Le Parti

Publié le par Adj

Ce soir c'est un grand soir pour Maurice. Il s'inscrit dans un parti politique. Il assiste à sa première AG, celle de sa section locale.

Il y en a une tous les mois. La dernière était en novembre.

"Bienvenue Camarade !"

Maurice, il est surpris.

La salle est disposée en simili-hémicycle. Face à elle trone Alphonse le secrétaire de section et quelqu'un, ou plutôt quelqu'une, Rogetta.

Maurice il la connaît pas et comme elle parle pas fort, il en saura pas plus.

L'ordre du jour c'est l'éducation et la lutte contre les discriminations.

On distribue des contributions. 40 pages.

On aurait dû les recevoir avant les réunions, mais il y a eu un retard malheureux.

Alphonse demande si des gens ont envie de faire des commentaires sur les contributions.

Jean-Jacques demande la parole.

Jean-Jacques, il est contre le fait que Georges, le député du coin, présent dans la salle, ait annoncé dans la presse son souhait de se représenter. Alors pendant un long exposé, il va expliquer que même s'il y a reconnaissance, il est bon de changer. Rapport aux discriminations des minoritaires.

Jean-Jacques, il est issu d'un courant minoritaire.

Après c'est Daniel qui prend la parole. Daniel il est contre le fait que Jean-Jacques il ait pu parler aussi longtemps, et pour lui c'est la faute à Alphonse qui ne devrait pas cumuler la charge de secrètaire et celle de président de séance.

Daniel, c'est un courant minoritaire à lui tout seul.

Après les militants prennent chacun leur tour la parole pour expliquer pourquoi les AG ça va pas.

"A ce moment de la réunion, tu adhéres ?"

C'est Germain, le voisin de Maurice.

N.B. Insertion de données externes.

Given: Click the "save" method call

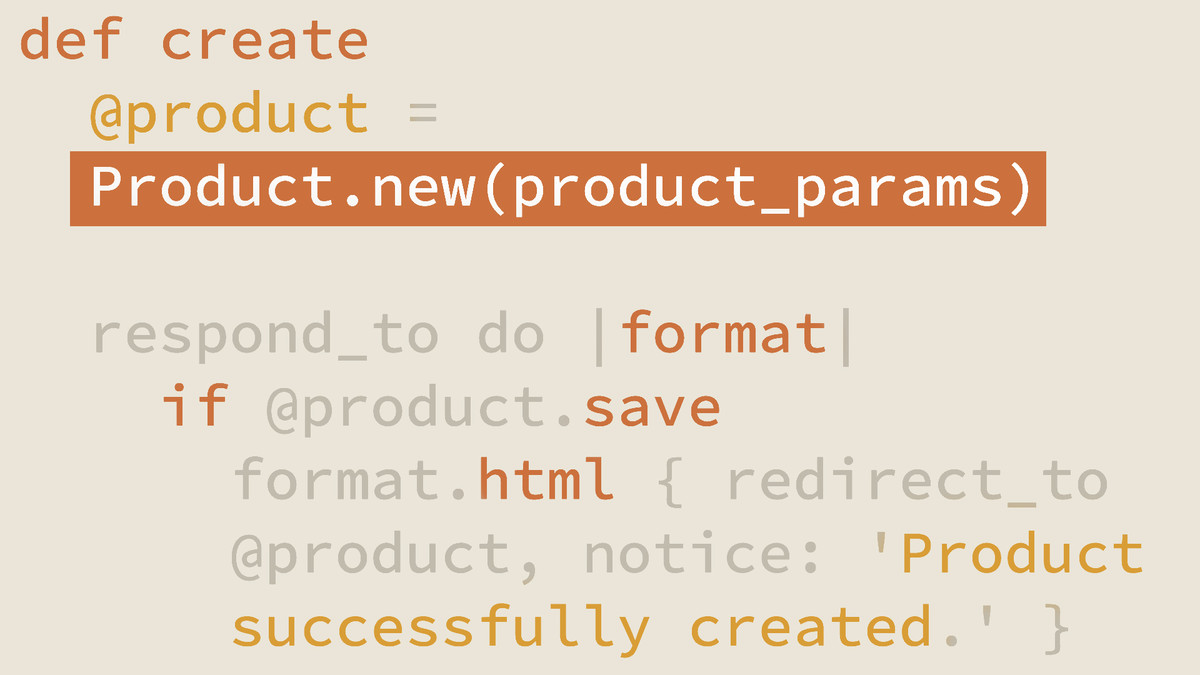Looking at the screenshot, I should tap(651, 408).
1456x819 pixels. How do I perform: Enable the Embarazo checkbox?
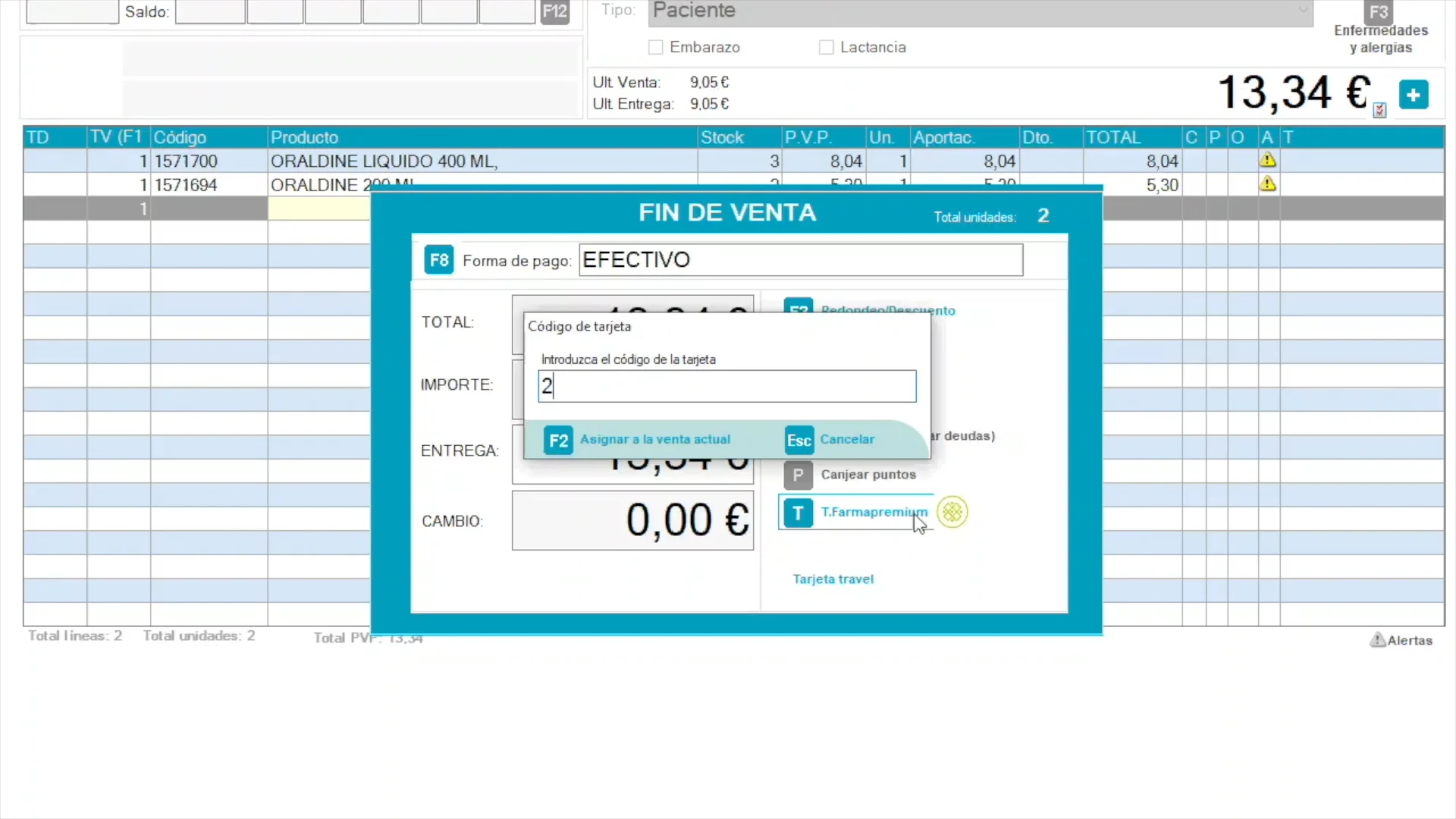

Germain, il a une bonne bouille.

"Ben je suis venu pour ça donc oui, mais c'est vrai que c'est pas exactement ce à quoi je m'attendais. C'est souvent comme ça ?
- c'est toujours comme ça.
- ah."

Martine elle sait qu'il y a un ordre du jour et elle recentre le débat. D'un coup c'est un peu plus intéressant.

Mais Henriette, qui parle juste après elle, préfére taper sur la direction de la cellule.

Justine, elle en a marre. Justine, 24 ans, militante depuis un an.
"Moi je tiens à vous faire part de mon accablement, de l'accablement que je ressens quand je vois ce qu'est ce parti. Quand j'ai reçu le programme du parti en 2002, c'était nul, alors je me suis dit, je vais adhérer pour essayer de faire changer les choses parce que c'est trop facile de critiquer quand on fait rien ! Et puis on va à une réunion, à une deuxième, et à chaque fois c'est la même chose, c'est les petites allusions [...] Et là, on parle du fond, et il faut qu'il y en ai qui d'entrée, prenne 20 minutes pour plomber l'ambiance ! J'en ai marre !"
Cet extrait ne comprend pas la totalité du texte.